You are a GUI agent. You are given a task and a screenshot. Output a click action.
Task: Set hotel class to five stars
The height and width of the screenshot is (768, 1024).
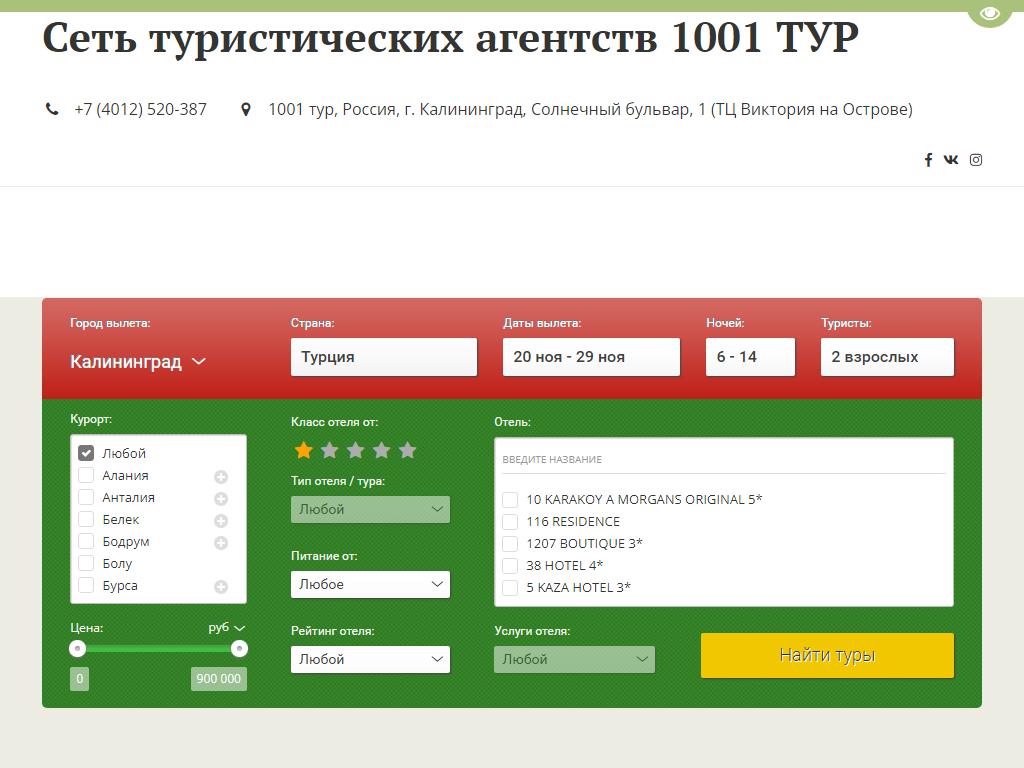click(407, 451)
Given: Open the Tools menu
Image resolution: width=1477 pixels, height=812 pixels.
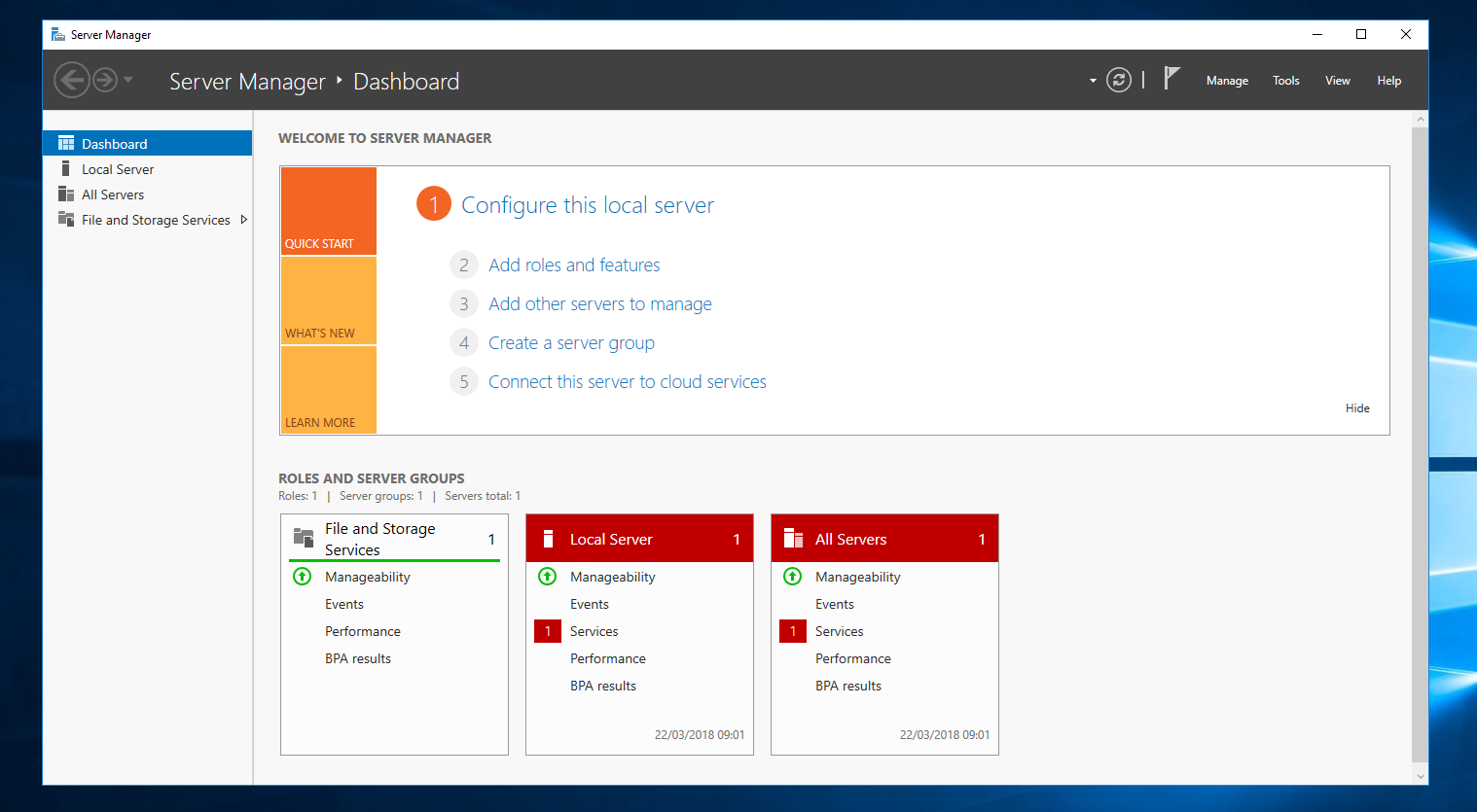Looking at the screenshot, I should tap(1285, 80).
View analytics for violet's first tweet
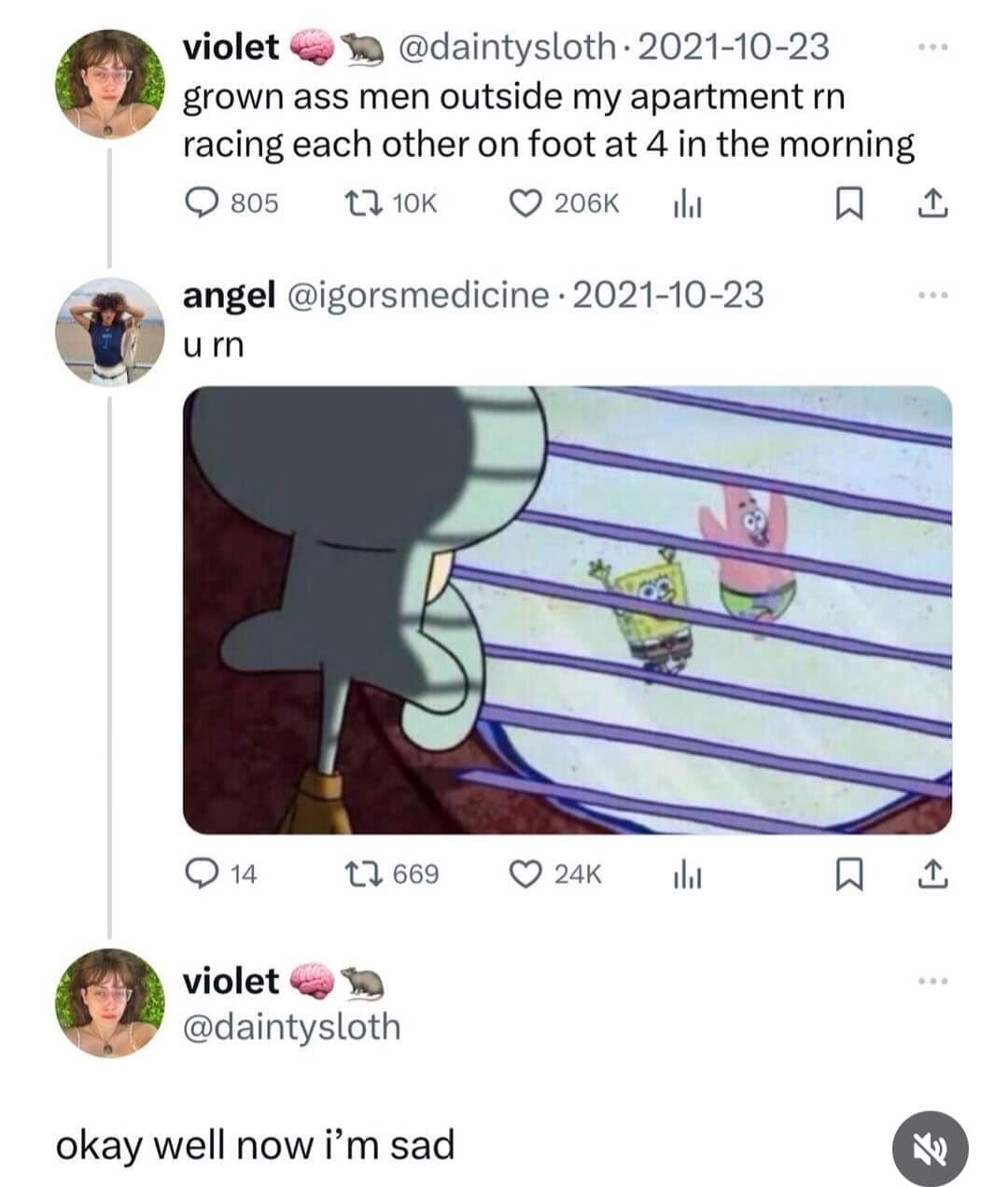 click(686, 203)
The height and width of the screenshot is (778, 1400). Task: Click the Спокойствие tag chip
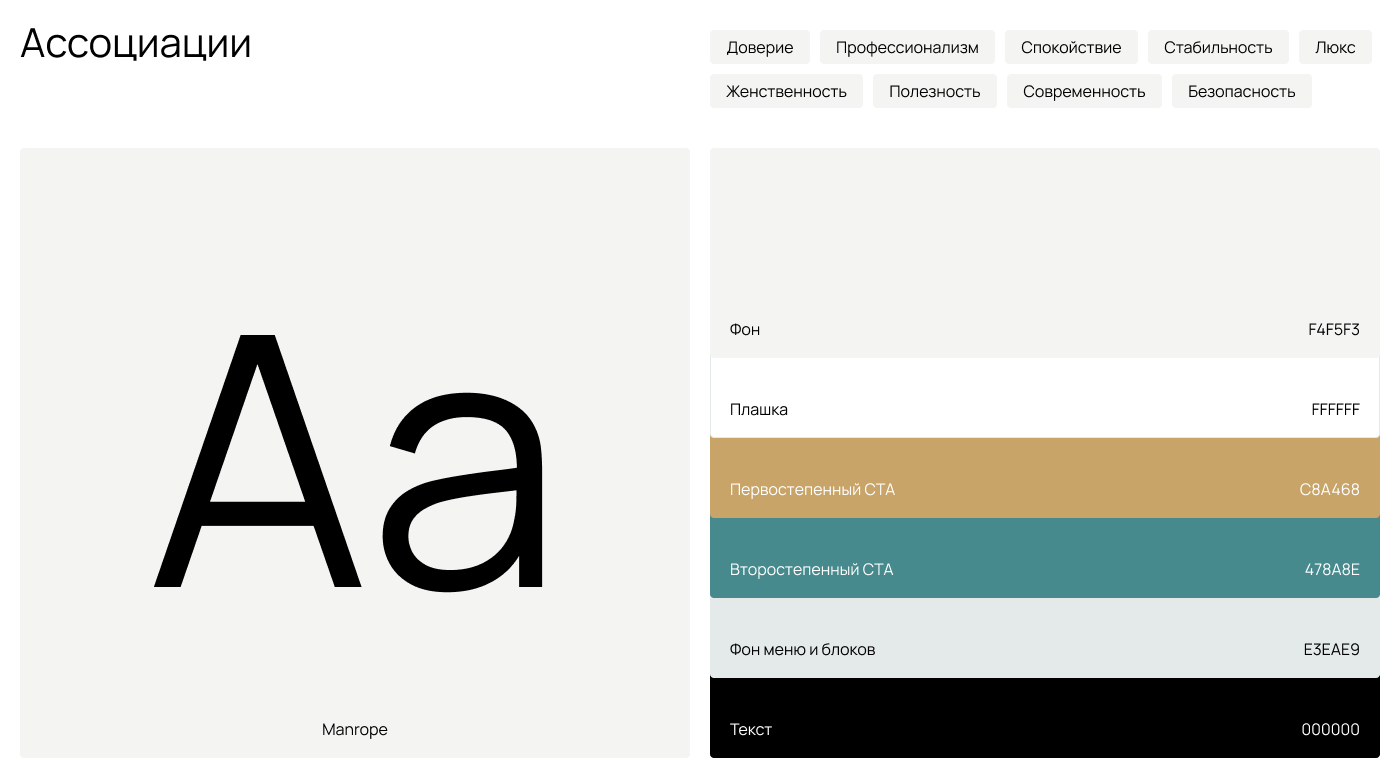(1071, 47)
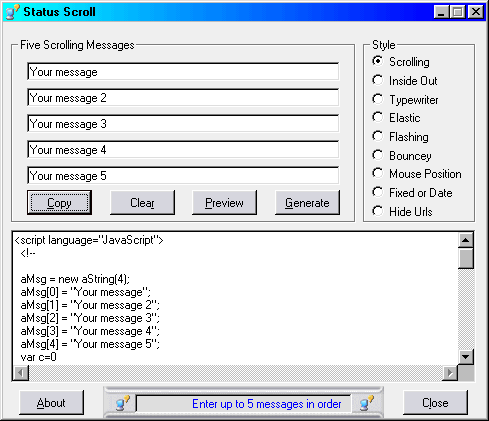Click the left icon beside status message
Screen dimensions: 489x421
122,403
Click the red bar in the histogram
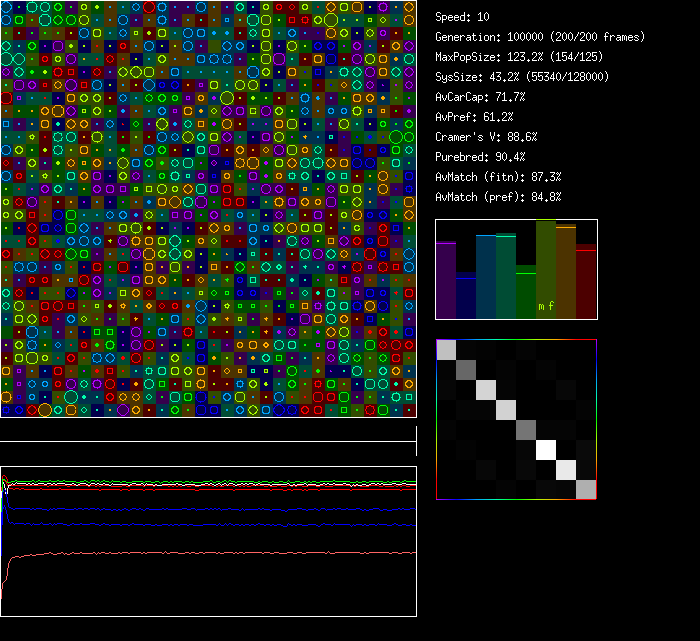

------------

Task brief: Return the material in full, word for word, and skip the pictures.

Exercise result:
You are a GUI agent. You are given a task and a screenshot. Output a click action.
Task: Set hotel class to five stars
The height and width of the screenshot is (768, 1024).
click(407, 451)
Given: Open the Tools menu
Image resolution: width=1477 pixels, height=812 pixels.
Looking at the screenshot, I should tap(1285, 80).
View analytics for violet's first tweet
 click(686, 203)
The height and width of the screenshot is (778, 1400). Task: Click the Спокойствие tag chip
(1071, 47)
Click the left icon beside status message
Screen dimensions: 489x421
122,403
Click the red bar in the histogram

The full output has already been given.